You may recall some of my driving tips way back in the "How To Drive Awesome" post. And I'm pleased to see in my daily commutes that so many of you have taken my lessons to heart. You truly are teh awesomes.
Thing is, it's winter in Ohio. And you know what that means--it's time for some advanced lessons. Most of these hit me this morning as I was coming in to work.
All of these assume at least some level of Snow Emergency has been declared on the roads. Otherwise you're just driving in cold rain. And lets face it, anyone can do that.
CAUTION IS FOR PUSSIES
Let's just get this out of the way now (trust me, it will make all of the subsequent lessons go that much smoother). Braking...turn signals...assured cleared distance? Poppycock. You don't need that shit. All you need is the over-arching desire to get where the hell you're going. And I mean get there FAST. The more you focus on yourself and you alone, and throw caution to the wind (as well as concern for the other drivers), the better off you will be in your daily commute.
In a video game, God-Mode is generally a 'cheat' you can enable meaning nothing can hurt you. It's kind of the same thing driving. Ice? Fuggedaboutit. If you are one of those blessed souls with 4WD (four wheel drive for the rest of you peasants), then you are the KING on the road. I don't care about that "myth" about all 4 tires on ice...screw it. The crappier outside, the better if you have 4WD. If you don't go at least the posted speed limit in bad weather, you're missing out my friend.

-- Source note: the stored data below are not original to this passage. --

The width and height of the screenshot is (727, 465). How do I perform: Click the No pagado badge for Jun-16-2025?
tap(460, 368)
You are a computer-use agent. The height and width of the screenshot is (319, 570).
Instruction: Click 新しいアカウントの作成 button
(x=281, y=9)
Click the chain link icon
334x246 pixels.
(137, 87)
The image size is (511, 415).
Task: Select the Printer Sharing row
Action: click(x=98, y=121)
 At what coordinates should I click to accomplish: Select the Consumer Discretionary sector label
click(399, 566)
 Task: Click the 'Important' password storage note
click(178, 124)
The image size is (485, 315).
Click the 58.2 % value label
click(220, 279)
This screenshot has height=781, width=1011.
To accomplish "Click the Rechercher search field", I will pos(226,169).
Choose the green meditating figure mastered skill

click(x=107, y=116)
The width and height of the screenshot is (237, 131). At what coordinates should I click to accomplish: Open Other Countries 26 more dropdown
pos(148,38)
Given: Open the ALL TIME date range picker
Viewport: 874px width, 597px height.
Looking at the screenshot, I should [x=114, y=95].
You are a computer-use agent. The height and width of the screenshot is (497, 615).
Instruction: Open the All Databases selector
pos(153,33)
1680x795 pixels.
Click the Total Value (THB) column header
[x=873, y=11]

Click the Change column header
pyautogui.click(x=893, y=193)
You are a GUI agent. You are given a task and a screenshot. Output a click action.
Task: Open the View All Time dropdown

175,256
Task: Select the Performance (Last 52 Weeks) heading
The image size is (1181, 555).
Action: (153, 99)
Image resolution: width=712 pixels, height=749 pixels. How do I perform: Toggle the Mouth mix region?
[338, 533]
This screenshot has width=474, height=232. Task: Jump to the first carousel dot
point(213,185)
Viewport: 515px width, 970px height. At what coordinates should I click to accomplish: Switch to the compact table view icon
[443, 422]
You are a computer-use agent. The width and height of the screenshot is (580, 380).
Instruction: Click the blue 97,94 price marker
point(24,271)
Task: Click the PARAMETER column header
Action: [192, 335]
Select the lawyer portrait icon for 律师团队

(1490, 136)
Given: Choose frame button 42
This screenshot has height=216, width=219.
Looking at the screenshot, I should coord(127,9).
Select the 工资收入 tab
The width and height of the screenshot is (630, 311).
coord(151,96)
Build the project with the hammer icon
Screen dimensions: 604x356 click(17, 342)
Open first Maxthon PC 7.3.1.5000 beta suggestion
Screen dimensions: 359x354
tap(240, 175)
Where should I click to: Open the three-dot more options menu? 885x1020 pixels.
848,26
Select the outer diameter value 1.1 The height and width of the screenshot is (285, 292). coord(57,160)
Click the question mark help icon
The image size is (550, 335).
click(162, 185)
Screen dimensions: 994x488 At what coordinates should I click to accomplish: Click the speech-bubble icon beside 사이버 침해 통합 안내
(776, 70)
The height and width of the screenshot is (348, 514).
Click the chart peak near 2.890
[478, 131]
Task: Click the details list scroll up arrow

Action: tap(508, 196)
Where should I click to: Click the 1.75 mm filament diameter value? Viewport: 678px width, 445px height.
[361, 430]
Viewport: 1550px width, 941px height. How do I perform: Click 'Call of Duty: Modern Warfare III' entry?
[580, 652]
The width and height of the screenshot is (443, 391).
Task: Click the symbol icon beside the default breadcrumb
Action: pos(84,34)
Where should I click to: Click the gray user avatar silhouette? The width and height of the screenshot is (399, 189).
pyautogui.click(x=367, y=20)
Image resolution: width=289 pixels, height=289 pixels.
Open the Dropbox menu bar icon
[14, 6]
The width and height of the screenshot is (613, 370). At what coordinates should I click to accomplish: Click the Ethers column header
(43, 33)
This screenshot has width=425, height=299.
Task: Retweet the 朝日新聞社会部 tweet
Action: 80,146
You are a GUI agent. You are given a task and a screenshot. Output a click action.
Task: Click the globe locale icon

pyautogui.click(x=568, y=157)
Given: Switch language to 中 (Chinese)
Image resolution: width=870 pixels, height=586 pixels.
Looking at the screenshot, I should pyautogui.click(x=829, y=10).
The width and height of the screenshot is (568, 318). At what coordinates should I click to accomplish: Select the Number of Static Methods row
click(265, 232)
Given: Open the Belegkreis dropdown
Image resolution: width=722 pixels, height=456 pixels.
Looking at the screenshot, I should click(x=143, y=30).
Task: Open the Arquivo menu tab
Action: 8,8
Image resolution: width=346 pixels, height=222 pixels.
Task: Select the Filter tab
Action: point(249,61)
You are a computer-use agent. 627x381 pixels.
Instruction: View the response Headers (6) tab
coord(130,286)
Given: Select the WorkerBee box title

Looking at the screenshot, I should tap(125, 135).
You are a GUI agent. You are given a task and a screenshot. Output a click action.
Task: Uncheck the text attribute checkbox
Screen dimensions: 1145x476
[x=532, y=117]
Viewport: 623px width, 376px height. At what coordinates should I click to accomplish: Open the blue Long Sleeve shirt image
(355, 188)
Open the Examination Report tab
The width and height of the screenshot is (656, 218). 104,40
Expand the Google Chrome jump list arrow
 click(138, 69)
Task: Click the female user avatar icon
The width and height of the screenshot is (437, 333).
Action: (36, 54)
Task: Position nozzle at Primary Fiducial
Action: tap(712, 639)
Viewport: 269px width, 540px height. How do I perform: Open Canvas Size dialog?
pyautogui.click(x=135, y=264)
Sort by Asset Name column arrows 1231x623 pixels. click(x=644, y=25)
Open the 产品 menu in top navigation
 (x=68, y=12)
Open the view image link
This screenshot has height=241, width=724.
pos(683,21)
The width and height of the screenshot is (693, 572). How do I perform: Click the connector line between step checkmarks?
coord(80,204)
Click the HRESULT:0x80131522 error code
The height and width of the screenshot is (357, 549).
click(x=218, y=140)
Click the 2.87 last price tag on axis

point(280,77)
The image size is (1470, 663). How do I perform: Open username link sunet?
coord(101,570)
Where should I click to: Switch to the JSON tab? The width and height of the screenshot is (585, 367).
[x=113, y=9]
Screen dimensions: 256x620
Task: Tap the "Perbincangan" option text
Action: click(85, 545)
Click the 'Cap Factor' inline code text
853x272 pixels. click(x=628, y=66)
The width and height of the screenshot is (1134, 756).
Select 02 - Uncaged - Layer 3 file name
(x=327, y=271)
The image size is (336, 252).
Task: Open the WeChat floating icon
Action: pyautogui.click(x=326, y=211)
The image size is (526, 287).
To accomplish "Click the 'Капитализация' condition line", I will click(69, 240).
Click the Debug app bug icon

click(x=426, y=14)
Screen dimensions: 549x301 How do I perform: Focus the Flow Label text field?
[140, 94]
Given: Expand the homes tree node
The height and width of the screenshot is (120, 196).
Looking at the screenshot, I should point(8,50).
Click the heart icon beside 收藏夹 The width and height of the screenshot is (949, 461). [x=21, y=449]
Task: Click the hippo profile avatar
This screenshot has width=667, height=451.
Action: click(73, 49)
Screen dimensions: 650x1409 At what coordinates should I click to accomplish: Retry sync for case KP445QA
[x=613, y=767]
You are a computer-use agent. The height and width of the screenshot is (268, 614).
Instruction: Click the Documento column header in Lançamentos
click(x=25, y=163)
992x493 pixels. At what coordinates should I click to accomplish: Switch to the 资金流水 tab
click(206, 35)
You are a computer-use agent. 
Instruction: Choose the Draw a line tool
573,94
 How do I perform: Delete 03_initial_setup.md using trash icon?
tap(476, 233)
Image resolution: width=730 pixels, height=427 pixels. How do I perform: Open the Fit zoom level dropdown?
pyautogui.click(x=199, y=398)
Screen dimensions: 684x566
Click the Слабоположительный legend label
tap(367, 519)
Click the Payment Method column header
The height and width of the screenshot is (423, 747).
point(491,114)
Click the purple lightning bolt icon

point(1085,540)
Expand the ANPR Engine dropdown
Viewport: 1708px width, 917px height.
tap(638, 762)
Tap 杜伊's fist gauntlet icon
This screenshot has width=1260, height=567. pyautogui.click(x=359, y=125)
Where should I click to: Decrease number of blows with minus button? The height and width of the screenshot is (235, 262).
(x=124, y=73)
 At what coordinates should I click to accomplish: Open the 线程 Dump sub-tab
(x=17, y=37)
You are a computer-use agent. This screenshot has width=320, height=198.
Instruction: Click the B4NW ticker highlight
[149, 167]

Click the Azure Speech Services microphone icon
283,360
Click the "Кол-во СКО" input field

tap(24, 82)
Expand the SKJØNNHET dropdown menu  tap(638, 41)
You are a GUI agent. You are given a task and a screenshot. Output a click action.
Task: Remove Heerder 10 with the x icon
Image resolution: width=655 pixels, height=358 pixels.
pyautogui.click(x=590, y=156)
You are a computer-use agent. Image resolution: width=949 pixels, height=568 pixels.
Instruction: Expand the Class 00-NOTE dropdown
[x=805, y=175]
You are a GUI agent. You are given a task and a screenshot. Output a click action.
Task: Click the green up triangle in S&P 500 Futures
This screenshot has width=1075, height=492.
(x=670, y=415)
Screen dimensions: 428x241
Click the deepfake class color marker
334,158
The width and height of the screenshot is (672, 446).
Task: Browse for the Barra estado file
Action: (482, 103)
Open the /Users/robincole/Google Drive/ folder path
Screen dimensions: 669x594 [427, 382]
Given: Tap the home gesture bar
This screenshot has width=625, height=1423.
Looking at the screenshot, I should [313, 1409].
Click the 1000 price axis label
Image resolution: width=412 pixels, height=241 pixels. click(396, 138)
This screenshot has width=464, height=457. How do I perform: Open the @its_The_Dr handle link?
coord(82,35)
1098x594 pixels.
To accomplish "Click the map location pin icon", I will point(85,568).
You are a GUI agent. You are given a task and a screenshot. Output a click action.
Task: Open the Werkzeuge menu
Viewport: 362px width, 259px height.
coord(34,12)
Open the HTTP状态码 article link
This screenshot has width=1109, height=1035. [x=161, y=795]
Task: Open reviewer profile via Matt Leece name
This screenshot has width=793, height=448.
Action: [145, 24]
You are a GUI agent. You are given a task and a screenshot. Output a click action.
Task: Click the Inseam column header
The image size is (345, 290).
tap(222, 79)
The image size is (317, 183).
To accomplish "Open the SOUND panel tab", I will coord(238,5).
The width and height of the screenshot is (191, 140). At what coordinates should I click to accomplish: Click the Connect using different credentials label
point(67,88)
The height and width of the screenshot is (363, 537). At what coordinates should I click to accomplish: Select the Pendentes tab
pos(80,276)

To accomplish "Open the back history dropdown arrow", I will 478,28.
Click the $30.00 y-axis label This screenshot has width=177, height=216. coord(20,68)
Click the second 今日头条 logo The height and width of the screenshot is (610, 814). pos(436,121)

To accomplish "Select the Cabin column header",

And if you have AWD (again for the unfortunates, that's ALL Wheel Drive), you are more than invincible, you are essentially in the real-world equivalent of a God-Mode level on a video game. If by some chance all of your wheels hit ice, accelerate, that will get you past the losers with 2WD and 4WD quicker. After all, everyone knows that all wheels driving are better than just 4 wheels driving.
SALT SPRAY IS A MUST
This technique assumes you are in a 4WD or AWD drive vehicle as it requires you to be going fast enough to develop that slush/road salt plume behind your vehicle as you drive. Bonus points to you if you can do a rapid, multi-lane change (10X points for each car you splash, 25X points for each car you force to hit their brakes as you do so).
THE ROOF ICE LOVE TAP
This advanced technique requires some planning and is best pulled off by bigger SUVs (bigger is better for this one). The key is to wait until some snow has actually frozen with a nice ice layer on the roof of your vehicle. You will then need to accelerate such that the frozen debris sails off of your vehicle directly in to vehicles riding your wake. Don't worry if you hit them. In all honestly, it's their fault for trying to be so close to your awesomeness.
THE REAR WINDOW PARADOX
This one requires nerves of steel, but you've got those. Otherwise you wouldn't be out driving in a Level 2 Snow Emergency. Fans of this technique should clear snow from their FRONT windshield only (preferably using only your wipers) and leave your back window ENTIRELY covered in snow. By riding with the rear defroster on, the eventual hope is that you will lodge enough of the frozen crap loose by the time you get to where you're going. This essentially turns in to the Poor Man's Roof Ice Love Trap (because if you weren't poor, you'd have a garage...unless you're smart. In which case you would leave your car parked in front of your garage just so you could practice this maneuver. Damn. You ARE smart).
THE BEER EMERGENCY
So..in a Level 3, only emergency vehicles are technically allowed on the roads. But you're different. you're special. And watching New Girl without at least a 6 of Stella definitely constitutes an emergency. So have at it.
As with any of these advanced techniques, the key is to really be focused on yourself. The other drivers should recognize your awesomeness and adjust themselves accordingly. You really needn't worry about them. You should endeavor to drive as quickly as possible in inclement conditions so you can tweet for the rest of the day how much you hate your job.
Yeah...I know. No need to thank me. Just trying to spread some of teh awesomes to others.